To solve for \( x^3 + \frac{1}{x^3} \) given the equation
\[ \left( x + \frac{1}{x} \right)^2 = 3, \]
we start by expanding the left side:
\[ x^2 + 2 + \frac{1}{x^2} = 3. \]
Subtracting 2 from both sides gives us:
\[ x^2 + \frac{1}{x^2} = 1. \]
Next, we will use the identity for \( x^3 + \frac{1}{x^3} \):
\[ x^3 + \frac{1}{x^3} = \left( x + \frac{1}{x} \right) \left( x^2 - 1 + \frac{1}{x^2} \right). \]
We already have \( x^2 + \frac{1}{x^2} \), which is 1. From this, we can find \( x^2 - 1 + \frac{1}{x^2} \):
\[ x^2 - 1 + \frac{1}{x^2} = (x^2 + \frac{1}{x^2}) - 1 = 1 - 1 = 0. \]
Now we also need to find \( x + \frac{1}{x} \):
To find \( x + \frac{1}{x} \), we can take the square root of both sides of the original equation. Since we have:
\[ (x + \frac{1}{x})^2 = 3, \]
it implies:
\[ x + \frac{1}{x} = \sqrt{3} \quad \text{or} \quad x + \frac{1}{x} = -\sqrt{3}. \]

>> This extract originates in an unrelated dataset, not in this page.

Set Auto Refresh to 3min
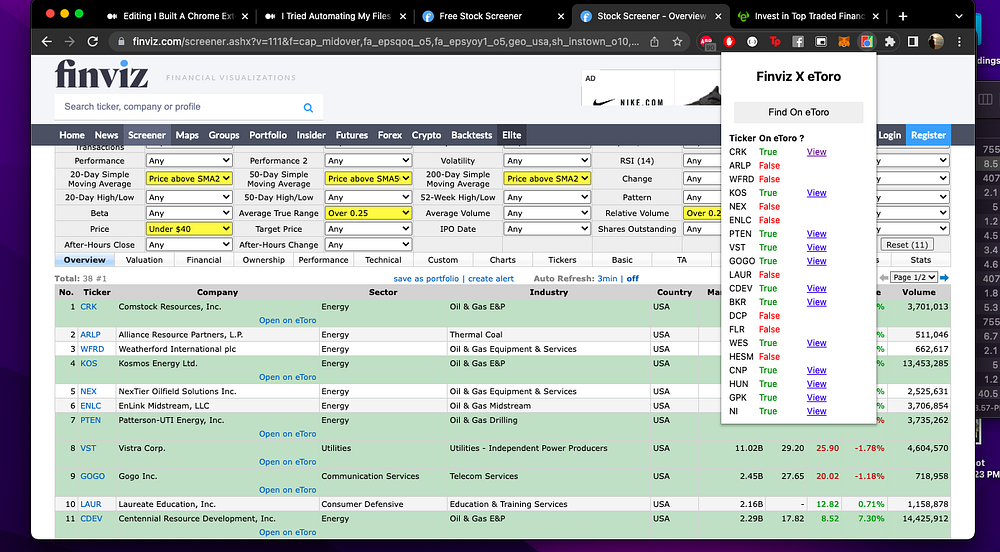Viewport: 1000px width, 552px height. 607,278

However, either case leads to the same calculation since \( x^3 + \frac{1}{x^3} \) depends only on \( x + \frac{1}{x} \).

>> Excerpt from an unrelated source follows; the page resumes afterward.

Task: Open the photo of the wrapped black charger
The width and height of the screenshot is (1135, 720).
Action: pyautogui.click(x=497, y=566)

Now substituting into the identity:
\[ x^3 + \frac{1}{x^3} = \left( x + \frac{1}{x} \right) \left( x^2 - 1 + \frac{1}{x^2} \right), \] with \( (x + \frac{1}{x}) = \sqrt{3} \) (or \(-\sqrt{3}\)) and \( x^2 - 1 + \frac{1}{x^2} = 0 \):
\[ x^3 + \frac{1}{x^3} = \sqrt{3} \cdot 0 = 0. \]
Thus, the value of \( x^3 + \frac{1}{x^3} \) is:
\[ \boxed{0}. \]